Since the commercialization of the first lithium-ion batteries (LIB) containing a LiCoO₂ cathode, research efforts have been dedicated to the development of safer and more sustainable cathode materials. Due to lower cost and less risk potential, the automotive industry has leaned towards the substitution of cobalt by nickel and manganese in the so-called nickel manganese cobalt oxide (LiNi_xMn_yCo_zO₂ with x + y + z = 1, NMC) cathodes [4,5,6]. Simultaneously, there has been a growing emphasis on redesigning the anodes to obtain higher capacities at the cell level. While lithium metal anodes were presented as a possible option, the safety concerns associated with the formation of dendrites on the surface of the anode made researchers change the strategy [7]. In this sense, graphite was considered as an alternative solution due to the stabler and safer operation principle of intercalating the lithium ions (Li⁺) in the layered carbon host [8,9]. However, this implies a capacity reduction from 3861 mA·h·g⁻¹ to 372 mA·h·g⁻¹ of the lithiated graphite [10]. A promising option that could boost the theoretical gravimetric capacity involves transitioning from lithium metal to alloys. Silicon (Si) emerges as a viable choice due to its abundance, safety, affordability, and high storage capacity [11,12,13]. When reacting with Li, it forms an alloy composed of Li₁₅Si₄ with a theoretical capacity of 3579 mA·h·g⁻¹ [14]. Moreover, Si anodes serve as a safer replacement because they can mitigate the deposition of Li at the electrode surface, an issue associated with graphite electrodes, due to the slightly higher lithiation potential (~0.4 V vs Li/Li⁺) [13]. However, the full lithiation of Si can lead to a large volume expansion (>300%) that can deteriorate the electrode’s integrity, thus causing the isolation of active material from the binder and carbon additives [15,16]. In addition, the repeated expansion and contraction of the particles lead to continuous side reactions at the Si/electrolyte interface, causing ongoing electrolyte decomposition and a progressive decline in active lithium [17]. Thus, silicon has been blended with graphite in most of the cases, being present in small concentrations [18].
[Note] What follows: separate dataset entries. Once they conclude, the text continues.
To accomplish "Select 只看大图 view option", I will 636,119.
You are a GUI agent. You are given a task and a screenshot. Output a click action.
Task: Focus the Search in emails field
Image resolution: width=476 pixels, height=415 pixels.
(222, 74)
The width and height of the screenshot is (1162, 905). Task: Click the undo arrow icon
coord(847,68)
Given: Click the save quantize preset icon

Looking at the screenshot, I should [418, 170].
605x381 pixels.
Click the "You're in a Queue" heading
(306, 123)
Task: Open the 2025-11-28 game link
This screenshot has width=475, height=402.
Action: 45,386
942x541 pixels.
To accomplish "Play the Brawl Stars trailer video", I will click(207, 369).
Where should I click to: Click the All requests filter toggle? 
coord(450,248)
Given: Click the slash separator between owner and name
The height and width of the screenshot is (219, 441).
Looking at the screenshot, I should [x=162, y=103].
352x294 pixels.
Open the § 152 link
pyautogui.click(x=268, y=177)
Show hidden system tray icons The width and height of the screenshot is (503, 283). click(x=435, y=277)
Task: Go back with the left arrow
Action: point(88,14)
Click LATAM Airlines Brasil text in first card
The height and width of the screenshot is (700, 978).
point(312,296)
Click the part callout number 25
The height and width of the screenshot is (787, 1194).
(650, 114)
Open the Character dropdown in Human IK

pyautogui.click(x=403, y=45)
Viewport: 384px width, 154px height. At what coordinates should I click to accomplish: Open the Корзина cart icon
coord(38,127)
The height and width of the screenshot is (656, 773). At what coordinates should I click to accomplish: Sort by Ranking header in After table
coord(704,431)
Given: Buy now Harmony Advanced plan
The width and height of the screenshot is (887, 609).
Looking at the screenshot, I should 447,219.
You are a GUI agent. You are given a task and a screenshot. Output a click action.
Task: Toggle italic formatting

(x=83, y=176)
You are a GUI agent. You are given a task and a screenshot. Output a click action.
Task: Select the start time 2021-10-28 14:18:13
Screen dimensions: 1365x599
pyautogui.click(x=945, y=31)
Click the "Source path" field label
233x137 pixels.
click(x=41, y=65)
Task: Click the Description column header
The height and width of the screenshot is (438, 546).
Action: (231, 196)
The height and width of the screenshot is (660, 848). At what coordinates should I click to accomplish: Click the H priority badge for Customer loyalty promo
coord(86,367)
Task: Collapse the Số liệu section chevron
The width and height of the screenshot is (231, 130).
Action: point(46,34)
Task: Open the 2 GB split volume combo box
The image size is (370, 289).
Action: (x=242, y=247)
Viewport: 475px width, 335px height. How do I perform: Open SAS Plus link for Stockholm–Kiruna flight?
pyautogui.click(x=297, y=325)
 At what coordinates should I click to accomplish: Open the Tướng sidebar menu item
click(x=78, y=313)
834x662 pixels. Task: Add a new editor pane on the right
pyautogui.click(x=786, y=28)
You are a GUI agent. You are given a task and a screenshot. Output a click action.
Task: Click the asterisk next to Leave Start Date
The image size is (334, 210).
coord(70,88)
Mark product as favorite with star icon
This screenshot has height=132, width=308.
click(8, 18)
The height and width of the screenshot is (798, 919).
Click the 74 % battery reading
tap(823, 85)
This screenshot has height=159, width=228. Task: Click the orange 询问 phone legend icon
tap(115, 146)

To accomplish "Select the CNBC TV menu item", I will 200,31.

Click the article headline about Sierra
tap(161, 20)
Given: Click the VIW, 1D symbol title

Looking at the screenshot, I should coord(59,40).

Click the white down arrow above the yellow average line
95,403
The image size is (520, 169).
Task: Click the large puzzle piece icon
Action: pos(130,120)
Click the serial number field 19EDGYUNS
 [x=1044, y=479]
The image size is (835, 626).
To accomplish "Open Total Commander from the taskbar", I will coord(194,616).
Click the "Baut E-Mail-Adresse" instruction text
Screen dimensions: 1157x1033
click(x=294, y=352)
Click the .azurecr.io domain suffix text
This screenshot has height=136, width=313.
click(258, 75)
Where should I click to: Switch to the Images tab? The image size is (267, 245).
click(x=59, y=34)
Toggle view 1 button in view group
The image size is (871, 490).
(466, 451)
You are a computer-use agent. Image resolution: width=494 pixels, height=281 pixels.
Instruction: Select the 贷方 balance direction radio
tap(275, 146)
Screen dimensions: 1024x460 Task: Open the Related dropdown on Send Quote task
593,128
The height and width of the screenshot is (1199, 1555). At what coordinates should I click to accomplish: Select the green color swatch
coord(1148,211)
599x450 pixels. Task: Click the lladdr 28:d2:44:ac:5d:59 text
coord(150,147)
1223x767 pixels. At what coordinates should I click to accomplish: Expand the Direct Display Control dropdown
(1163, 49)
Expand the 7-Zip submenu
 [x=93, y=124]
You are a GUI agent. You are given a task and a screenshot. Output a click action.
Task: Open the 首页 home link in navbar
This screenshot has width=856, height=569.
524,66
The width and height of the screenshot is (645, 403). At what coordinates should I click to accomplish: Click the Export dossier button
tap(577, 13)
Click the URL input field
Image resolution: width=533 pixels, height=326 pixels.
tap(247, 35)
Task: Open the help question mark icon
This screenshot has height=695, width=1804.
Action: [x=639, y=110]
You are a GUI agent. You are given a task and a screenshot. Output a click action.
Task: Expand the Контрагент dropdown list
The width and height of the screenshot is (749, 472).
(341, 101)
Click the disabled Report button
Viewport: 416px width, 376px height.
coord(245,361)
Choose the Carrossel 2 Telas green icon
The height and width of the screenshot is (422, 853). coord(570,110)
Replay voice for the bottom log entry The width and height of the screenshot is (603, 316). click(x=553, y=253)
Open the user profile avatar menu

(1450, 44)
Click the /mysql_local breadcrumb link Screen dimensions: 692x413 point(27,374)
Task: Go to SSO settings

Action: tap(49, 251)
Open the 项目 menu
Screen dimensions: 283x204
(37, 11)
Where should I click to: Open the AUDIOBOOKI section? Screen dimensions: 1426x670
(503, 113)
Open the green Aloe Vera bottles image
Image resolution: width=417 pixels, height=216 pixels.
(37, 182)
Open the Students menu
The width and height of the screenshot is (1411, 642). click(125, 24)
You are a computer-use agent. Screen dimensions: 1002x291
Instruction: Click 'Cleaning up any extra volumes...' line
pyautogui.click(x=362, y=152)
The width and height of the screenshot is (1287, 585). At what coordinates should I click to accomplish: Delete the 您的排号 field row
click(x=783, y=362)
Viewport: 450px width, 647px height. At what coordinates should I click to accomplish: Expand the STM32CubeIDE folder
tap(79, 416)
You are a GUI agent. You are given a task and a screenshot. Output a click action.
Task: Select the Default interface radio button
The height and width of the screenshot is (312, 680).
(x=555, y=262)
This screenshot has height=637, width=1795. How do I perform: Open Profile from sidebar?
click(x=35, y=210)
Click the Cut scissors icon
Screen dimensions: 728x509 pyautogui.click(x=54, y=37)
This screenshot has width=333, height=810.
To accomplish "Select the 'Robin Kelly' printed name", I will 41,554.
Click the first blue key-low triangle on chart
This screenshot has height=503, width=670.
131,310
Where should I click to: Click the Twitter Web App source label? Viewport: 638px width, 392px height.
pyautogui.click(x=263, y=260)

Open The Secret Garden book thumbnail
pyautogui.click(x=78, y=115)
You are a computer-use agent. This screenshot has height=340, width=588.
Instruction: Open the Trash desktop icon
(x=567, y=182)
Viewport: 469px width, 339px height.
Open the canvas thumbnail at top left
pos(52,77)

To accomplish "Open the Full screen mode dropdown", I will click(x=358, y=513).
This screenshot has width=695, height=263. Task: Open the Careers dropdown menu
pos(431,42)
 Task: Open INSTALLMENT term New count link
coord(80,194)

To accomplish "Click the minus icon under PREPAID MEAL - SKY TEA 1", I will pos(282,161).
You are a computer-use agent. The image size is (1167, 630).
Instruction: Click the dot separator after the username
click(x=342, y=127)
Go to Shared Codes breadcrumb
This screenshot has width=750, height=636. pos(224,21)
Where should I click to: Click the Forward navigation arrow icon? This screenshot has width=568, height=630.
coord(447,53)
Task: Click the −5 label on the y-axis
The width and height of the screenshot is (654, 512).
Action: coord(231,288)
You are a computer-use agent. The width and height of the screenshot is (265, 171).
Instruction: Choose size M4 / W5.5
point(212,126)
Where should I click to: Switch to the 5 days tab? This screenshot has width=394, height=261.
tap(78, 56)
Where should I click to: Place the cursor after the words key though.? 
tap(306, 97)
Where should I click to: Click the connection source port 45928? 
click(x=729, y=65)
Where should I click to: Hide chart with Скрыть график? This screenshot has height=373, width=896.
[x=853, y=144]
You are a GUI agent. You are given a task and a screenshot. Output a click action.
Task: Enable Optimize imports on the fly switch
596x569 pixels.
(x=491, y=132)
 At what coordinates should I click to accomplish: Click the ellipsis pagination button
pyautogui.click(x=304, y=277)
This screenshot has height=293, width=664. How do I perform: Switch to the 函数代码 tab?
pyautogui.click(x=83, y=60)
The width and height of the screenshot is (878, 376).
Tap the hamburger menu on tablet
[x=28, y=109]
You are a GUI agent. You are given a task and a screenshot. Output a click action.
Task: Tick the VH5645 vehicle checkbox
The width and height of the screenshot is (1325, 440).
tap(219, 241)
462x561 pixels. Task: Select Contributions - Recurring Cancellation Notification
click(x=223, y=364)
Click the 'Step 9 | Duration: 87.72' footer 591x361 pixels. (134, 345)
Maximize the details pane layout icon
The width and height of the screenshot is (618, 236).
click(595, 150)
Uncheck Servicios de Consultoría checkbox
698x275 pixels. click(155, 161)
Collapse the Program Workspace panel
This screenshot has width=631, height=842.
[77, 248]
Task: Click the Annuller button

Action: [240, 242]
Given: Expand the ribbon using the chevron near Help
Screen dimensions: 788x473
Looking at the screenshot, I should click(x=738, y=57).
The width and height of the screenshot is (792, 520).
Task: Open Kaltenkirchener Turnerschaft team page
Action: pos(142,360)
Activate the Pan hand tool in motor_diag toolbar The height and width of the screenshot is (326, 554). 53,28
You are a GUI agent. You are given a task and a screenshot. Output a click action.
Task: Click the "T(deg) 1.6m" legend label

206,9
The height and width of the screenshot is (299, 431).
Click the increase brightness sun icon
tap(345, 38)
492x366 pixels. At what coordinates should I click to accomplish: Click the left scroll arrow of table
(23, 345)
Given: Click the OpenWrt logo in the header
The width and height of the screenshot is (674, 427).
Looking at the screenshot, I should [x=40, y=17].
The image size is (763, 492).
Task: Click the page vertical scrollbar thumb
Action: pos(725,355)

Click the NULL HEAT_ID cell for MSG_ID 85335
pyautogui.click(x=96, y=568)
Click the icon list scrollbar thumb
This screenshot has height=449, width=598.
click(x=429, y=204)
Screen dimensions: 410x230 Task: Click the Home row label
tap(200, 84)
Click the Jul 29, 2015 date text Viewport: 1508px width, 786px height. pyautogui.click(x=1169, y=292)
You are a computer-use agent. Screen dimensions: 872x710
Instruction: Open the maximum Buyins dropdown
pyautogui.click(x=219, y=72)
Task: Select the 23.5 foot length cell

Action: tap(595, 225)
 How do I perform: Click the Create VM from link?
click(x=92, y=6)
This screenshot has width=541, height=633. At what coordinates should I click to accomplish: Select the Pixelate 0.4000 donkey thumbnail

In recent years, diverse methods have been investigated to address this mechanical strain challenge. One approach involves the active development of nanostructured Si materials, recognized for their ability to mitigate particle fractures [19,20]. Among these structures, Si nanoparticles have emerged prominently due to their relatively straightforward processing methods, offering reduced costs compared to more intricate structures, such as nanowires, nanohollows, and nanotubes [21,22,23]. It is equally crucial to maintain effective conductivity in Si powder blends with electronic insulator binders. To address this, carbon-based conductive additives have emerged as the most practical approach. Carbon black (CB) is a common zero-dimensional material that establishes point-to-point contacts among Si particles, albeit offering inefficient electronic pathways [24]. Consequently, a higher quantity of CB is necessary for electrode formulations to achieve adequate conductivity. In contrast, carbon nanotubes (CNT), especially single-walled CNT (SWCNT), possess a one-dimensional structure with notable porosity and surface area [25]. This material can create three-dimensional conductive networks between other CNT and Si particles, presenting an appealing alternative as a conductive additive [26,27]. Nevertheless, the addition of the conductive agent does not directly impact the energy density. Hence, optimizing its quantity is essential to attain optimal conductivity while maintaining a respectable energy density.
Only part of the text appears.